The show has courted controversy and, while controversy has long played a significant role in news reporting and journalism – livening debate and broadening reach – the proliferation of deliberately controversial media content presents a higher risk in deeply divided communities such as those in Northern Ireland, where it threatens to undermine the region’s tenuous peace and political stability.
In spite of these dangers, controversy is ubiquitous across the media landscape of Northern Ireland.
Editorial decisions with the potential to detrimentally impact public discourse are rife; the consistent platforming of the Loyalist Communities Council – an umbrella organisation that represents several loyalist paramilitary organisations – and the wall-to-wall coverage of ‘outrage’ after the Irish President Michael D Higgins spoke in favour of integrated education – an aspiration which forms part of the Good Friday Agreement – are only two examples.
A further question is the extent to which Northern media reports on life across the rest of the island of Ireland.
BBCNI does not currently provide routine daily news and politics coverage from the Republic of Ireland, despite both UK and Irish affairs being directly relevant to the people of Northern Ireland. On the other side of the border, RTÉ, the state broadcaster in the Republic of Ireland, does have a Northern Ireland editor and reporter, but Northern Ireland is not a daily feature in the news broadcast.
Ireland’s Press Ombudsman Susan McKay highlighted a tendency for media organisations to limit coverage to the jurisdiction in which they are based. Speaking at a conference on cross-border media representation this week, she observed that “we have excellent media north and south of the border, but partition is very much reflected in the media in this country for a range of reasons, some of them very understandable, some of them less so, some of them more complicated and less well examined”.
There has been a general downtick in cross-border reporting in recent years, with Irish broadcaster TV3 opting to close its Belfast branch in 2018, while the independent axed its Northern Ireland edition in 2021.

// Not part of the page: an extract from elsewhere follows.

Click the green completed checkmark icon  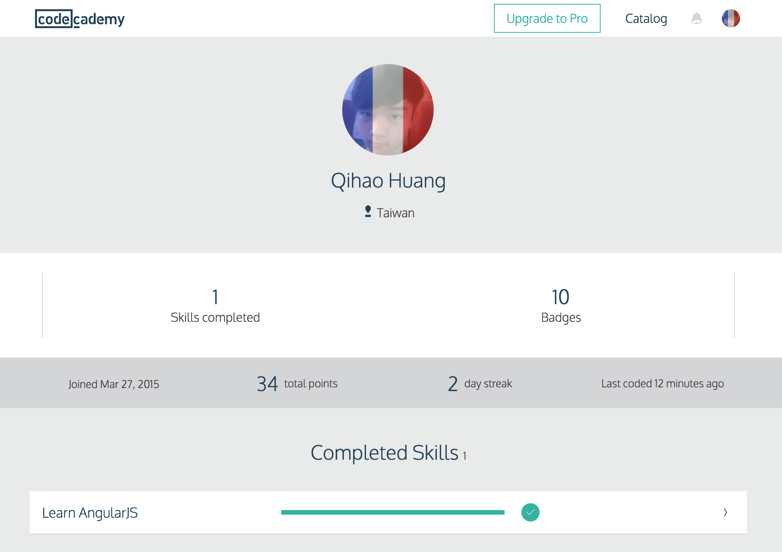click(530, 512)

There’s a prevailing view in editorial offices that there is little appetite for coverage of Northern Ireland with the readership. But even if there was a semblance of truth to this presumption, what transpires on either side of the border has the potential to impact the lives of people across the island, and the media has a responsibility to report it.
While a lack of resources has contributed to the dearth of localised media outlets, editorial decisions are also at play, with BBCNI recently opting to axe Derry’s Radio Foyle Breakfast Show. As a result, National Union of Journalists members at the local station have withdrawn confidence in BBCNI management.
There is a clear need to re-engage North-South; conversations on the prospect of a United Ireland have grown exponentially following the Brexit vote, and Sinn Féin – currently the largest political party in Northern Ireland – is widely predicted to be the next Irish Government in waiting. The political landscape on the island of Ireland is shifting in a direction which will necessitate greater cross-border reporting.
We need a diverse and vibrant media landscape; one which recognises the added responsibility of operating in a post-conflict society. The media should not be a vehicle for division, but a source of balanced, unbiased, factual news and reporting expressly intended to help strengthen democracy and lend itself to peace.